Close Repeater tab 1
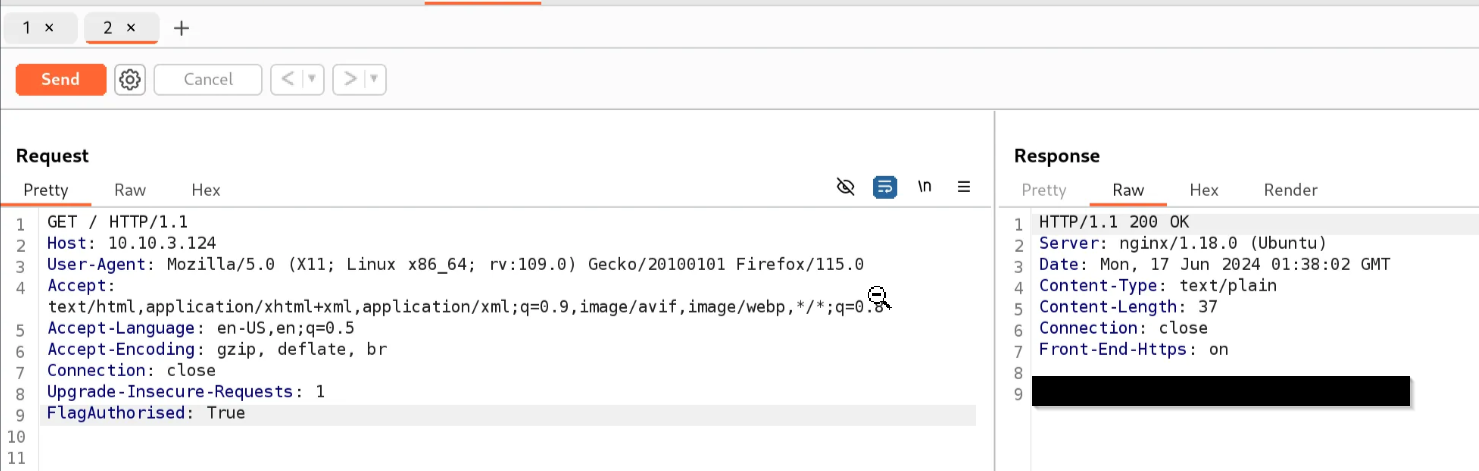The image size is (1479, 471). click(49, 28)
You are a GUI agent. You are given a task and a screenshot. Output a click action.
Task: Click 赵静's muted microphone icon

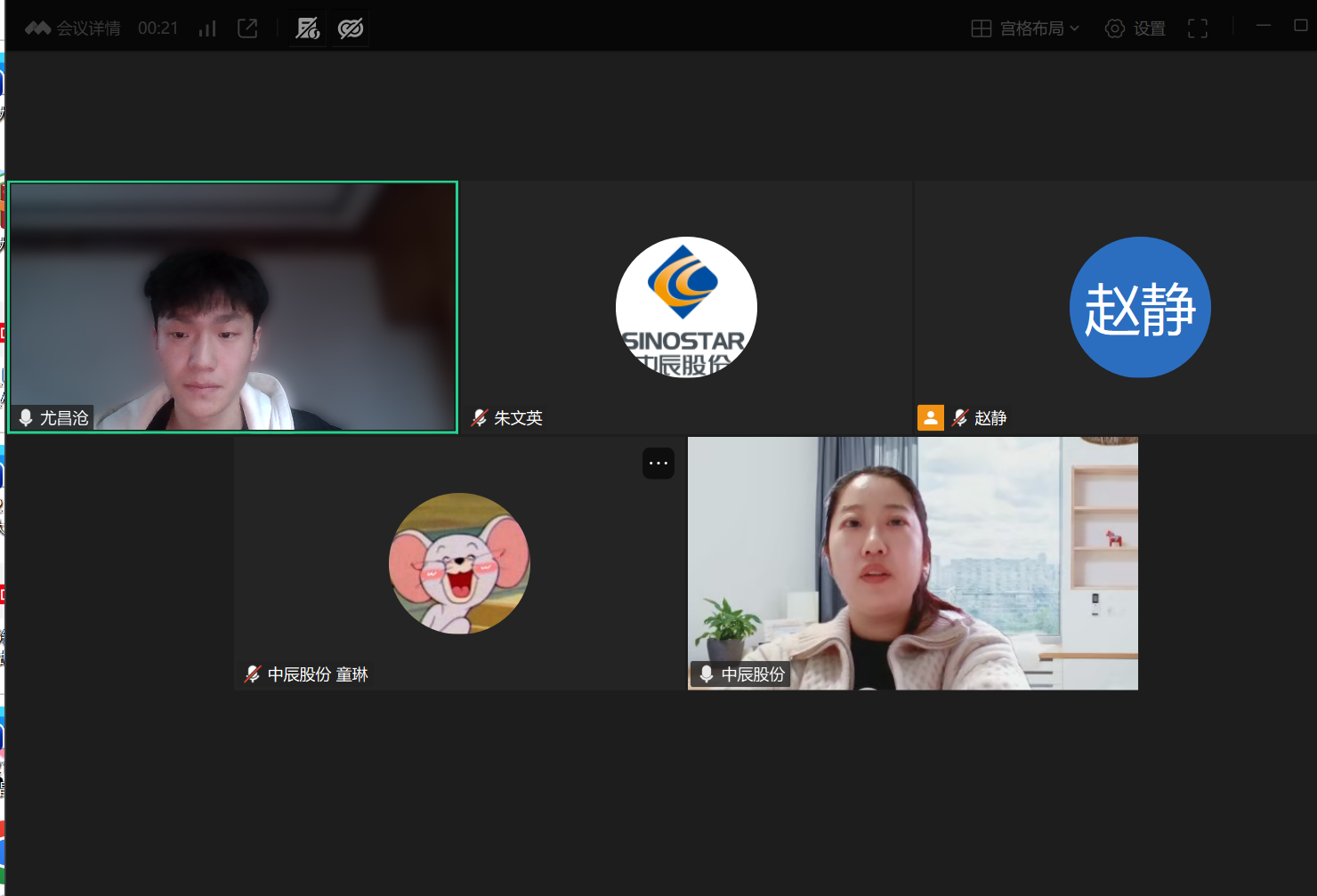(x=959, y=417)
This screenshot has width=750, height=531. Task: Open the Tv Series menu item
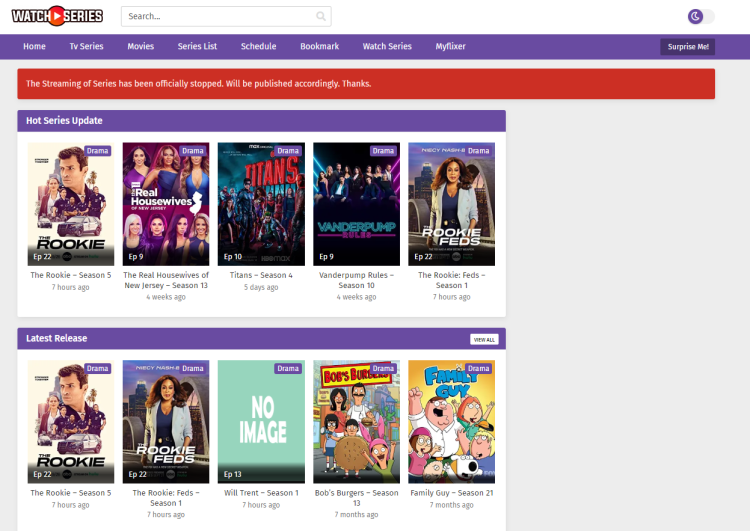coord(86,47)
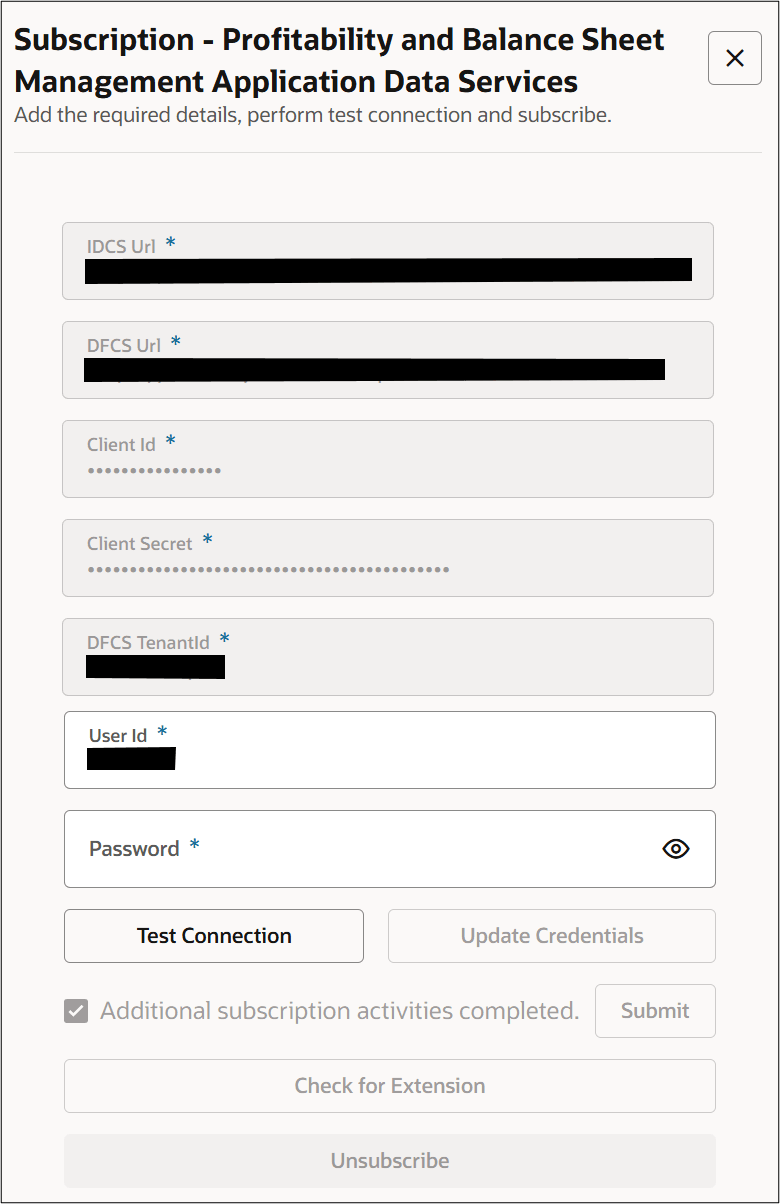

┄┄┄┄┄┄┄┄┄┄

▸ YOUR TASK: The reply should contain all of the data above, word for word, with no pictures.

▸ ANSWER TO THE EXERCISE:
Close Repeater tab 1
The image size is (1479, 471). click(49, 28)
You are a GUI agent. You are given a task and a screenshot. Output a click action.
Task: Click 赵静's muted microphone icon

(x=959, y=417)
This screenshot has width=750, height=531. Task: Open the Tv Series menu item
coord(86,47)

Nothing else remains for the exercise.